La réponse est toute simple et est résumée sous la plume d’un journaliste de Libération (Marc Semo) qui cite Camille Grand, directeur de la Fondation pour la recherche stratégique : «A force d’être ménagé, car on avait besoin de lui sur la scène diplomatique, Poutine a considéré les Occidentaux comme des faibles». Marc Semo conclut son papier avec ce pronostic : « D’où le risque qu’il continue sur une ligne dure, voyant là une occasion d’affaiblir et d’humilier cet Occident qu’il méprise ». Comment ne pas penser, s’agissant de cette situation, à l’adage rwandais qui dit que « celui qui se fait poubelle, ramasse les déchets » ? Le président rwandais l’a, lui aussi, très bien compris et il y a fort à parier que la présente crise va lui donner bien d’idées.
Sa main de fer d’abord. En début d’année, le dictateur rwandais avait publiquement célébré l’assassinant d’un de ses ex-compagnons de lutte et l’attitude plus qu’arrogante de ses services secrets ainsi que les assassinats transfrontaliers de ces derniers sont à l’origine de la récente crise diplomatique entre le Rwanda et l’Afrique du sud. A part ce dernier pays, aucun autre n’a significativement condamné ce banditisme d’état que Kagame a érigé en mode de gouvernement. Il ne se contente plus d’emprisonner ses opposants (comme Mushayidi, Ntaganda, Ingabire, etc.), Kagame envoie ses escadrons de la mort partout où ils peuvent assassiner. Il a testé et jugé faible la réaction des démocraties occidentales et il sait qu’il peut frapper partout où il estime devoir le faire. Au grand mépris de ses partenaires. Comme Poutine.
Il est également à craindre que dans les jours à venir, l’homme fort rwandais puisse être inspiré par cet ultra nationalisme poutinien et s’en prendre à nouveau au Kivutiens. Croire que Kagame restera sur l’échec de ses phalanges M23 à Chanzu est mal connaître le revanchard qui sommeille en ce général, ex-espion lui-même. Comme Poutine. Après tout, si le monde ferme les yeux ou croise les bras devant la future annexion de la Crimée par la Russie, pourquoi et surtout, qui l’empêchera lui, Paul Kagame, d’envahir encore son voisin et cette fois-ci, de l’amputer de sa très convoitée région de l’est ? Cela fait une décennie qu’il répète à qui veut l’entendre qu’ « ils n’ont pas de leçons à lui donner » ; ils, désignant bien entendu ces Blancs qui sont à l’origine d’une partie des malheurs du continent…

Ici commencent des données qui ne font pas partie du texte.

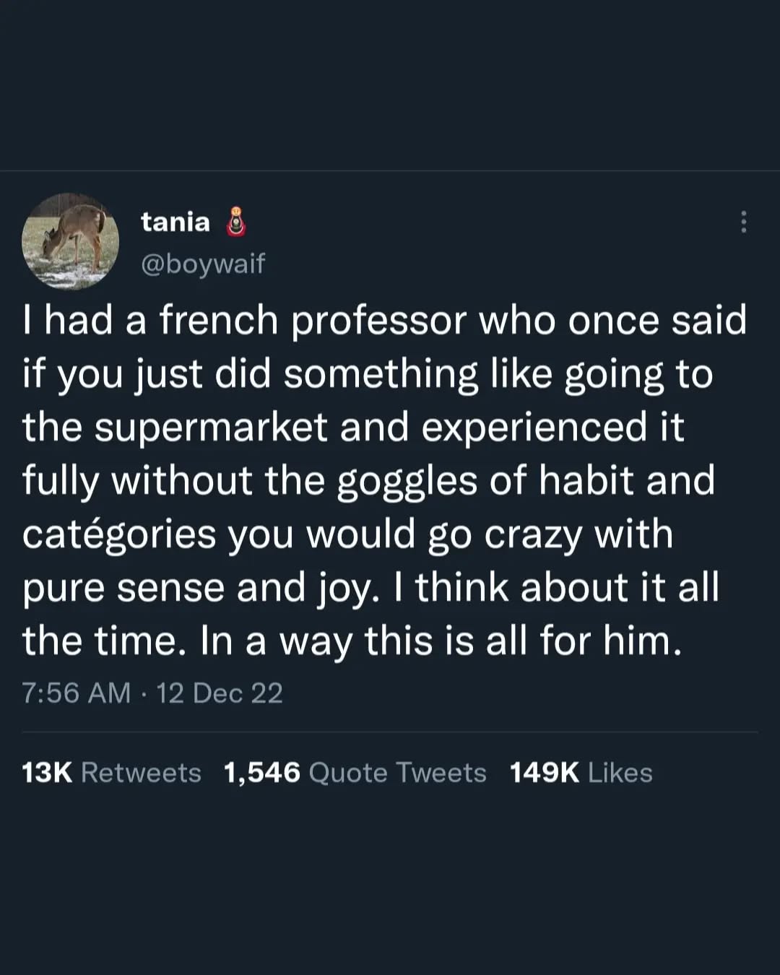View the Retweets list
Screen dimensions: 780x975
(141, 773)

Petit détail : réagissant à un communiqué américain sur ses positions anti-gay, Museveni, le président ougandais, dont Kagame est une « créature », a déclaré il y a quelques semaines déjà « Russia has worked in Africa since 1917, meaning they have been here for more than 100 years. I want to work with Russia because they don’t mix up their politics with other country’s politic ».  Il a ensuite ajouté «This is my home. You cannot find a man with a bald head like mine in his home and tell him what you want. Go back to your home ». (Daily Nation, Kenya). Voilà donc où mène la mansuétude occidentale à l’égard et de Poutine et des leurs amis ougandais et rwandais : une impertinence sans borne qui s’en prend à tout le monde. Avec des conséquences incalculables.